### TEXT EXTRACT
============
1. I will see what I can find out concerning communications 
towers....
2. I will review my copy of ASCE #52 "Guide for design of steel 
transmission towers". I can not see why parts of it can not be 
applied to comm. towers, however, it has a large section relating to 
configurations for transmission towers (obviously).
3. I reviewed a version of Microstran back in 1989. It had the same 
pros and cons of a lot of frame analysis software that was DOS 
based. I know that it has a nice interface now, and I think a couple 
of my friends in Australia are using it. I will see what they say 
about it.
4. If you have access to British standards, try to source a copy of 
BS8100 "Lattice Towers and Masts - Part 1, Code of Practice for 
loading" I HAD a copy of the 1986 version. There is an equivalent 
Australian Standard, I can not remember the number off hand, but I 
will do a search and post it for you.

Peter McCormack



Date sent:      	Sat, 7 Oct 2000 17:55:57 -0600
From:           	"arman s rivera" <asrivera(--nospam--at)edsamail.com.ph>
To:             	seaint(--nospam--at)seaint.org
Subject:        	comm towers and staad pro
Send reply to:  	seaint(--nospam--at)seaint.org
Organization:   	http://www.seaint.org

Peter,

presently, we are involved in the design and investigation of communication towers for a leading telecom company here in the philippines.

so far, we have only worked with self supporting towers.  but later on, we will also be working with guyed towers as well.
============
[Rows of pointing data]

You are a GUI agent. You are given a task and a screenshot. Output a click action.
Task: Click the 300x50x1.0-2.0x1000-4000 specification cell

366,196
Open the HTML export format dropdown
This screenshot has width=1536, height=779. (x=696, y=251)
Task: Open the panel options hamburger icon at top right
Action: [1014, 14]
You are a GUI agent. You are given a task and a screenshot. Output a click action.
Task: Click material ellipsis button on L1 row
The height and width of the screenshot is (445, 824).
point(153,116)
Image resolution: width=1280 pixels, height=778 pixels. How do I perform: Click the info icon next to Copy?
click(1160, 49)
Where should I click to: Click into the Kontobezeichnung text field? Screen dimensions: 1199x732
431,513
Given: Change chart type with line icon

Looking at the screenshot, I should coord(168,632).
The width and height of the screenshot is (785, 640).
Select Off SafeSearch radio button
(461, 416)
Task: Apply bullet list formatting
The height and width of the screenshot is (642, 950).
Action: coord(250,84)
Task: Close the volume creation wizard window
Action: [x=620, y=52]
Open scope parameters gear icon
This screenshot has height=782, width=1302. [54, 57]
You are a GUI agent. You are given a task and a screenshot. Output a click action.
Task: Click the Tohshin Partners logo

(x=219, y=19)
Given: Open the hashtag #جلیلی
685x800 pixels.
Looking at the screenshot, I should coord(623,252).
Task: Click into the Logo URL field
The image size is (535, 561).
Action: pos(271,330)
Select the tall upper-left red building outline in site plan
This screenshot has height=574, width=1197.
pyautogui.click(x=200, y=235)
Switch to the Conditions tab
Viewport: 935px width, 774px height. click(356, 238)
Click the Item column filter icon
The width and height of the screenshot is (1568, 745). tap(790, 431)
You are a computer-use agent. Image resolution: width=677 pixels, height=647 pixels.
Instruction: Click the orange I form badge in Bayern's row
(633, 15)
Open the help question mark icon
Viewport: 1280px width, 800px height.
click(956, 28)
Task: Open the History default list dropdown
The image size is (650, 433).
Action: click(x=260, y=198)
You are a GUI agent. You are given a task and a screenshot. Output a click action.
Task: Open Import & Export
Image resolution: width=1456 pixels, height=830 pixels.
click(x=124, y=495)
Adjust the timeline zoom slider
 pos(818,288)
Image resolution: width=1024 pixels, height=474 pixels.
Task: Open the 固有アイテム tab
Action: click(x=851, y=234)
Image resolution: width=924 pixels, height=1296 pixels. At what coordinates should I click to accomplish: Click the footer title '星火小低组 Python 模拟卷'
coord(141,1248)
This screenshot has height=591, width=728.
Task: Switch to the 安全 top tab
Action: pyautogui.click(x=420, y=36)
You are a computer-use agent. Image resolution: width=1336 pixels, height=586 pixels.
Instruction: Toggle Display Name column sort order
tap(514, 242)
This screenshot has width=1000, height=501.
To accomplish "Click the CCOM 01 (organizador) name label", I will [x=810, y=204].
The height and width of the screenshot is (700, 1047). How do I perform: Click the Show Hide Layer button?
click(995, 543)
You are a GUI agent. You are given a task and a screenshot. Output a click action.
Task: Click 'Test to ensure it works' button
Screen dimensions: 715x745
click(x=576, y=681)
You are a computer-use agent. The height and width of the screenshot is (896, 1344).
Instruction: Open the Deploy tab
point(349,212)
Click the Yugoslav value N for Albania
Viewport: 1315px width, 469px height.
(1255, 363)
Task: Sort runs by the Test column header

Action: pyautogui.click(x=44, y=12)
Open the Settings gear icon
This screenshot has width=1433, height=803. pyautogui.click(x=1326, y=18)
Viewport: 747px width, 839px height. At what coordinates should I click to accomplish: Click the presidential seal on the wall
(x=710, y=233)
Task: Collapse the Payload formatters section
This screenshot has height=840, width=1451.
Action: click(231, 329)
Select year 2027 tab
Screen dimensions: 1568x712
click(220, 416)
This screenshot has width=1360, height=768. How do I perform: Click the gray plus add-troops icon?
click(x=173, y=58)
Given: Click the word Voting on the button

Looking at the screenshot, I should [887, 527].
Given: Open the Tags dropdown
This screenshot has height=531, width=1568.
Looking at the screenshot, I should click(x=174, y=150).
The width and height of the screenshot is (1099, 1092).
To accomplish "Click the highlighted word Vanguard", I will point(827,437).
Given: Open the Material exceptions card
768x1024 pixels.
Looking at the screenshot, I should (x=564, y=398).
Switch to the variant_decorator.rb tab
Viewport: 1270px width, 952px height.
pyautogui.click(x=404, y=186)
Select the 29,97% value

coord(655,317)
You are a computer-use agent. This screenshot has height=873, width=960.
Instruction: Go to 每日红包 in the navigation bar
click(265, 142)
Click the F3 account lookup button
============
### WRITTEN TASK A
Check each statement against the communication towers email and answer yes or no, quoting the exact words from the email that decide it.
(i) The writer reviewed a version of Microstran in 1989.
(ii) The writer still owns a copy of the 1986 version of BS8100.
(iii) The team in the Philippines has so far worked only with guyed towers.
### WRITTEN TASK B
Write the next part of the communication towers email, picking up right after its last sentence.
Nothing in the listing is needed here.

### TASK RESULT A
(i) Yes: "I reviewed a version of Microstran back in 1989."
(ii) No: "I HAD a copy of the 1986 version."
(iii) No: "so far, we have only worked with self supporting towers."

### TASK RESULT B
so far, in all the towers we have done, we have modeled the entire tower as one 3-dimensional tower, complete with diagonal and horizontal bracings.  applied wind loads, antennae loads, and then have staad pro (the software we're using) analyze it.  my concern is whether my analysis approach is 
being inputted in staad pro correctly.  sometimes, our analysis is correct, but then when we input the data into a program, there may be misinterpretations as to what we want the program to do and what the program is instructed to do by our input files.  and since i have had no formal training on 
staad pro, i am not sure if my staad models are correct.

can you recommend some references in the design of communication towers?  (both self supporting and guyed towers)

we have looked into the program MS Tower by Microstran, does anyone have an opinion on this product?

regards,
arman


>
>Regardless of the software your using, your questions relate more 
>to the analysis approach rather than the specifics of the program.
>
>Your approach is dependent on the level of suffication and what are 
>you determining. You can break the tower down to a number of 2D 
>plane frames i.e the 4 sides, diaphrams, crossarms. (oh..the days 
>of 2D analysis and non graphical input are coming back to haunt 
>me) or, define it as a space frame as you describe. 
>
>Since you have the power of the software there, space frame is the 
>approach I would take because now you can play the whole 
>torsional game on the tower checking what happens under 
>unbalanced conductor spans, broken conductor conditions etc.
>
>Of course, you now have to check different tower 
>configurations....deadend(terminal), in-line towers, deviation angle 
>towers etc.
>
>Then of course, are you designing self supporting lattice towers, 
>guyed lattice, etc.....??????
>
>If transmission lines is your main function, it may have been better 
>to purchase software such as PLS-CADD and associated 
>programs (i.e. Tower) which would do all the terrain modeling, sag - 
>tension etc. functions.
>
>ASCE has a number of manuals that can give you guidance.
>#52 - Guide for Design of Steel Transmission Towers
>#74 - Guidelines for Electrical Transmission Line Structural Loading
>just to name a few......
>
>I hope these comments help....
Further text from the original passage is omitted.